Study: litigation in the Czech Republic among the shortest but judicial independence perceived as low
The new tool intends to provide objective data on the judicial systems in all 27 EU countries. It aims to offer a systematic overview of the functioning of EU judicial systems and also to jump starting economic growth and creating new jobs. Viviane Reding, Vice-President of the Commission and the EU’s Justice Commissioner, is convinced that countries with an independent and effective judicial system are more attractive for investors. Predictability and speed of litigation, as well as the subsequent enforcement of court decisions, is thus now an important part of the EU’s economic strategy.
Duration of litigation
The Scoreboard highlights in particular the time taken to resolve litigious civil and commercial cases, as well as administrative cases.
The Czech Republic – perhaps surprisingly – ranked joint-second with Austria as one of the fastest countries for resolving civil and commercial disputes (this may be partially influenced by the frequent use of electronic or conventional payment orders in Czech civil proceedings). Latvia was the ranked highest, with Italy, Cyprus and Malta all placed near the bottom.
Electronic communication between courts and litigants was reviewed as another indicator of judicial effectiveness. The Czech Republic was again among the highest ranked countries, with Germany and Great Britain somewhere in the middle and Greece coming last.
In the Budget for courts category, however, the Czech Republic sits in the bottom half of the list. Luxembourg has the highest budget and Bulgaria the lowest.
The Scoreboard also refutes claims that the Czech Republic has too few judges – the Czech Republic ranked second just behind Slovenia, with nearly 50 and 70 judges per 100,000 inhabitants, respectively. As concerns the number of attorneys (referred to in the Scorecard using the more general term “lawyer”), the Czech Republic placed in the bottom half, while Luxembourg, Greece, and Italy were among the first.
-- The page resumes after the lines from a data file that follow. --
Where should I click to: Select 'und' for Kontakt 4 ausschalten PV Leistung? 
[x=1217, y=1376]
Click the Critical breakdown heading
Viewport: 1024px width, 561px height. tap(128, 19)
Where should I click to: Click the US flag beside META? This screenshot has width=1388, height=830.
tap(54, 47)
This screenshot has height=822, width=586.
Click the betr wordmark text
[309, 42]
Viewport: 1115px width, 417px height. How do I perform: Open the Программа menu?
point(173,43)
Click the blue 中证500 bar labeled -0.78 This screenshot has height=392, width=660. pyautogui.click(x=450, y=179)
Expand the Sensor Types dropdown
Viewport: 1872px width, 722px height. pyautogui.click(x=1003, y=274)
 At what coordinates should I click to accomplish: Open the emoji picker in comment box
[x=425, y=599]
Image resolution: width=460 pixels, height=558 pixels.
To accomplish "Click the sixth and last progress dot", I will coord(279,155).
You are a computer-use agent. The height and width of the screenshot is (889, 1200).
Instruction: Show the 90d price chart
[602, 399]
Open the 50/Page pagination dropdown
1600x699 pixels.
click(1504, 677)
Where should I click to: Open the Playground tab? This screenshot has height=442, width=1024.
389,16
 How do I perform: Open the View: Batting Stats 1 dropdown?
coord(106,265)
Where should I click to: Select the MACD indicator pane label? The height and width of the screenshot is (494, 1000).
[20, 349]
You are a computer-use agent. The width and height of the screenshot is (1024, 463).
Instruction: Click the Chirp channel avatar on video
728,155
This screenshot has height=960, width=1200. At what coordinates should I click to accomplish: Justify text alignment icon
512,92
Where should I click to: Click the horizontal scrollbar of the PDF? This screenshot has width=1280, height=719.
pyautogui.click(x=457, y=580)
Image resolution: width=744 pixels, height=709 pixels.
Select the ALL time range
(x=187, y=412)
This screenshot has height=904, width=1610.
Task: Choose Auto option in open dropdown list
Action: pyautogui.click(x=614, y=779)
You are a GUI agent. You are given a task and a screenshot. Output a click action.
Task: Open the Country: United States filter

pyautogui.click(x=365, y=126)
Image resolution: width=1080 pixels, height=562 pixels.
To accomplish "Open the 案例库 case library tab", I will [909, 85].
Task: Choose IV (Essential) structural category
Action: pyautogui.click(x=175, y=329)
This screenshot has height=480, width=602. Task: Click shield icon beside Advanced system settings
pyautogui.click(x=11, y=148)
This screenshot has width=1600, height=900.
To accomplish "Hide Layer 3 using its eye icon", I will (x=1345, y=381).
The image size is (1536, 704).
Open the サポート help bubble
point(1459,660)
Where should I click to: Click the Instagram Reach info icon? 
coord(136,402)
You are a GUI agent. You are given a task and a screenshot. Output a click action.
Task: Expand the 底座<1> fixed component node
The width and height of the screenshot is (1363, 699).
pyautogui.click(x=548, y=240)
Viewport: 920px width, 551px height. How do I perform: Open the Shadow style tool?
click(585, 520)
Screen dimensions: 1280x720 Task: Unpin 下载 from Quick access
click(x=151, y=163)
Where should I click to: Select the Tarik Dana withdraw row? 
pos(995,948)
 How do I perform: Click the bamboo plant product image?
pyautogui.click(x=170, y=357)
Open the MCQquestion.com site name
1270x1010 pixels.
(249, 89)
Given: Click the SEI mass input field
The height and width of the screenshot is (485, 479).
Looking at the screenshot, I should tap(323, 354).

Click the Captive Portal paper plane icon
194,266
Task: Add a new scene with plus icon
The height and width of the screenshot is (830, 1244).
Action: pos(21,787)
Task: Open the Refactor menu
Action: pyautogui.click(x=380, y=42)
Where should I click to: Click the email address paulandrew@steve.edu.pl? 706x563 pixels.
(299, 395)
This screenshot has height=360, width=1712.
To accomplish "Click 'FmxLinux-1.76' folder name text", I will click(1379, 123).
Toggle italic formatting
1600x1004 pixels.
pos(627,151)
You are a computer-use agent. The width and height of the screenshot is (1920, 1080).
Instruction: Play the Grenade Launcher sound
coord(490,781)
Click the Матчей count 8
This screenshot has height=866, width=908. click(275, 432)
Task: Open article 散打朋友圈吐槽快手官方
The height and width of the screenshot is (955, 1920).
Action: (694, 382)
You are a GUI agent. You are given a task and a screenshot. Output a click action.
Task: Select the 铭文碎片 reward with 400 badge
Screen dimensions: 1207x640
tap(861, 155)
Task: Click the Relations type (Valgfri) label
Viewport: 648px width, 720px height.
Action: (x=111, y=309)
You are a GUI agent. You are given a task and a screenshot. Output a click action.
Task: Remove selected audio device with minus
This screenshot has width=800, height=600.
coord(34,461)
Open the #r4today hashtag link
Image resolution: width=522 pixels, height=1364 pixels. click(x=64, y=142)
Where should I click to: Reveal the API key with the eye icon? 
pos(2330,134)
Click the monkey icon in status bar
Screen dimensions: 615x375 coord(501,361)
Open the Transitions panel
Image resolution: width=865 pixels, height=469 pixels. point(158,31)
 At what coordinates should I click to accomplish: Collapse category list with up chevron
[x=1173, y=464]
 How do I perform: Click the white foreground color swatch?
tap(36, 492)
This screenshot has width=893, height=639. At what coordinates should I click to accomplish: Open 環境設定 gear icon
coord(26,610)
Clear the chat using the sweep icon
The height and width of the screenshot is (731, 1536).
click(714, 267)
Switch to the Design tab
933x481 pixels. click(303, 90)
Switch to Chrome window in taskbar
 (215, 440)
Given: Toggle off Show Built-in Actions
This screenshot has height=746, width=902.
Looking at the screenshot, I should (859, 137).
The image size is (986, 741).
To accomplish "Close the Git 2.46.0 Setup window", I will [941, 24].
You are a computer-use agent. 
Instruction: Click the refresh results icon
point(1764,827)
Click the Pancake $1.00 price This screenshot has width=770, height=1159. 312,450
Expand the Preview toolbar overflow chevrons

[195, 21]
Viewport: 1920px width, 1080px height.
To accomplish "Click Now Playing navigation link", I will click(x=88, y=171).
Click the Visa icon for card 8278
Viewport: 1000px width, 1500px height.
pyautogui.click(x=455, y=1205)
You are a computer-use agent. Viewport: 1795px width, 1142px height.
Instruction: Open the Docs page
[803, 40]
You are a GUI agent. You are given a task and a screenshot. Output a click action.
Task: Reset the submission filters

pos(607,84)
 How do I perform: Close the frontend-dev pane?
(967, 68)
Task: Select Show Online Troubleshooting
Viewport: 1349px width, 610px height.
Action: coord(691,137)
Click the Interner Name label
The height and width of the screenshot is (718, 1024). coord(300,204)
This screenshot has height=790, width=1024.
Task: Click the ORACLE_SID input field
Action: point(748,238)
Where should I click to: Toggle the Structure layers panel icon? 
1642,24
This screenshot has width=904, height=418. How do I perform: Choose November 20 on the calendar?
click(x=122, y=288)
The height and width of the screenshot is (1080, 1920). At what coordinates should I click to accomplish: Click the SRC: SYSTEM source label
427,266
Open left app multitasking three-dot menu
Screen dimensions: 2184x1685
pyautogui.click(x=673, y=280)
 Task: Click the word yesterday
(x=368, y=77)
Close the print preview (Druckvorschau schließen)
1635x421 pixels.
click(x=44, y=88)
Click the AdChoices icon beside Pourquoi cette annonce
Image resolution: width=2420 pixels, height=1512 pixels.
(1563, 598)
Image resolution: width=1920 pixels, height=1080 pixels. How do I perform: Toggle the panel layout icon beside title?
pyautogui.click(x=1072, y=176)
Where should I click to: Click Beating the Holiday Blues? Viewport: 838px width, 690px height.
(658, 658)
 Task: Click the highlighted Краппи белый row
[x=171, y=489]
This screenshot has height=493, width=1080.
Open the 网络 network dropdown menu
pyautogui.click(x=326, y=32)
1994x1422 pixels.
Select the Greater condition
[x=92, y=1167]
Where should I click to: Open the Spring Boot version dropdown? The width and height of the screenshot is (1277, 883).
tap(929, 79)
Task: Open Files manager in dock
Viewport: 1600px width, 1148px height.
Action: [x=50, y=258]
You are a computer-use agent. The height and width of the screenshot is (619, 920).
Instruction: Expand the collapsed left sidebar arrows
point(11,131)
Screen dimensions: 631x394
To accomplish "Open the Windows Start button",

Independence of the judiciary
A somewhat different, but no less interesting, indicator – and a highly fluctuating one at that – concerns the overall public perception of judicial independence, which is a subjective indicator referring to the respect and confidence in the courts in individual countries.
According to the World Economic Forum and the World Justice Project, several EU countries (such as Finland, the Netherlands and Ireland) ranked among the top 10 countries in terms of the perception of judicial independence. The Czech Republic ranked 22nd out of the 27 assessed countries and Slovakia came in last. It is thus apparent that the influence of corruption in the two countries’ judicial systems is still a big national problem, which is logically reflected in the skeptical approach to respecting and recognising the courts as an independent authority.
On the basis of the Scoreboard, the European Commission calls upon EU countries, the European Parliament and other relevant parties to start a public debate on how effective judicial systems can further promote economic growth. The European Commission also plans to launch a broader debate on the role of justice in the EU at the Assises de la justice, a high-level conference, in November of this year.